Miss Shannon saw Charlie Daniels in concert last week. For me, his music signifies a time when there was far less stress in my life… Back when Brother Neil was just my erstwhile brother, not the pastor who prays for my immortal soul for a variety of excellent reasons, including but not limited to the fact that I have a couple of sphinx statues and a little Isis bust. (Miss Shannon is a history buff… I really love Ancient Egypt. Isis remains my favorite goddess and it irritates the living shit out of me that such a cool chick has had her name pilfered by asshats.) Charlie Daniels is drinking games like Asshole, Chinese fire drills and my friend Holly, who I miss. Preachin’, Prayin, Singin’…. Down on the public square.
We rode the bikes and went with friends of Dozer’s… they are very nice people who are way, way above my pay grade. Being his helpful self, Dozer tried to hook me up with the male half to get my fairly yucky shower redone (Holy Cannoli, dude, do you not know I’m broke??) Please know that YouTube teaches literally everything and Miss Shannon will master the magic of tile placement by the end of this year. I did learn that the thing at the bottom is named a shower tray and there is no way around bringing the shower stall down to the studs. The ugly shower has been good enough for five years, ever since my fantabulous ex-husband cut a hole in the shower wall to change the freaking handle. Have mercy. Kind of like the time he cut a hole in the sewer pipe. God love him, he was not a handy fellow and caused me a whole lot of trouble. The Devil Went Down to Georgia with the sole intent of making me nuts with that guy…. Lucifer was supremely successful in that endeavor.

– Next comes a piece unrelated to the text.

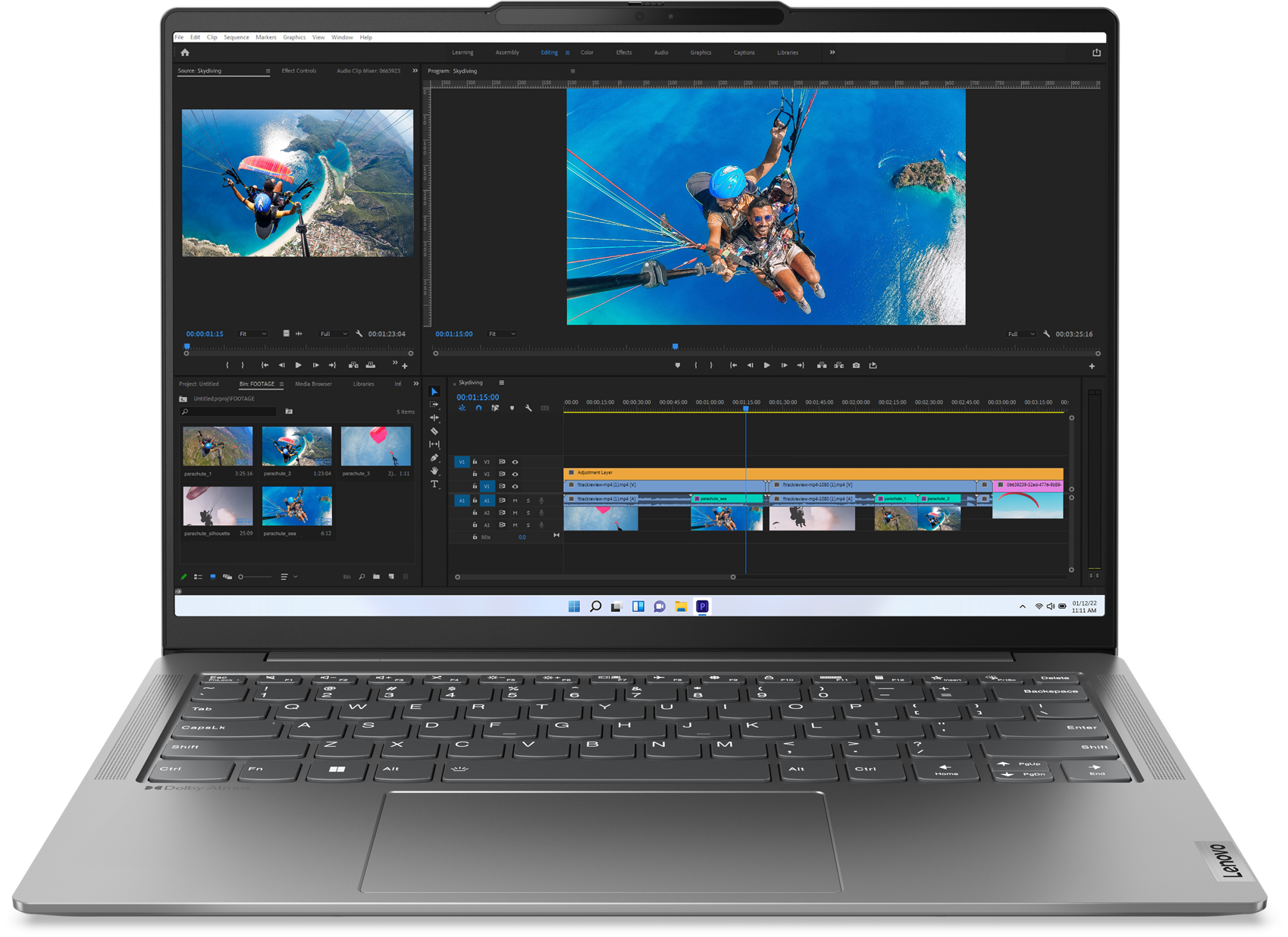Play the Program monitor sequence
Screen dimensions: 1288x937
[766, 365]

Have I ever mentioned that Dozer the marshmallow looks a little scary?? He’s a very large man with a bald head and a pretty good beard… The biker beard sucked me in, because I like my men like I like my coffee… light and not sweet at all. So this big kid is standing in front of us and Dozer decides to ask him to step off the curb so I can see over him. That poor kid pissed his pants for the entire rest of the concert while his Ma gave Dozer the stink eye the entire time. His daddy just sat there hoping Doze wouldn’t hurt them, lol… I actually felt a little sorry for the yuppy boy. Bikers never scare me… I’ve spent time with the best and worst of that world… watch the probies and the chicks… the guys are never your problem, unless you’re their old lady in which case it could go a lot of ways. In my situation, you get yelled at in the early morning about socks and other miscellaneous things that don’t matter.
At the end of the day, you know what matters??? The love of a good person, the people around you that count and a really good cheesecake. All that other stuff us extraneous. What happened in Charlottesville sickens me. It’s not about statues and flags. It’s about a culture of hate that lends itself to the degradation of other human beings because someone doesn’t like their skin tone or some other trait they are born with. I can’t teach you to be a good person, to harbor a little goodness and mercy in your heart for other humans. I can ask you to consider looking past the surface… like the yuppies seated in front of us at that concert, shaking in their lawn seats because they decided they feared Dozer. There are things in this world that should make you quake, but skin isn’t one of them. Peace on Earth is just beyond the fear.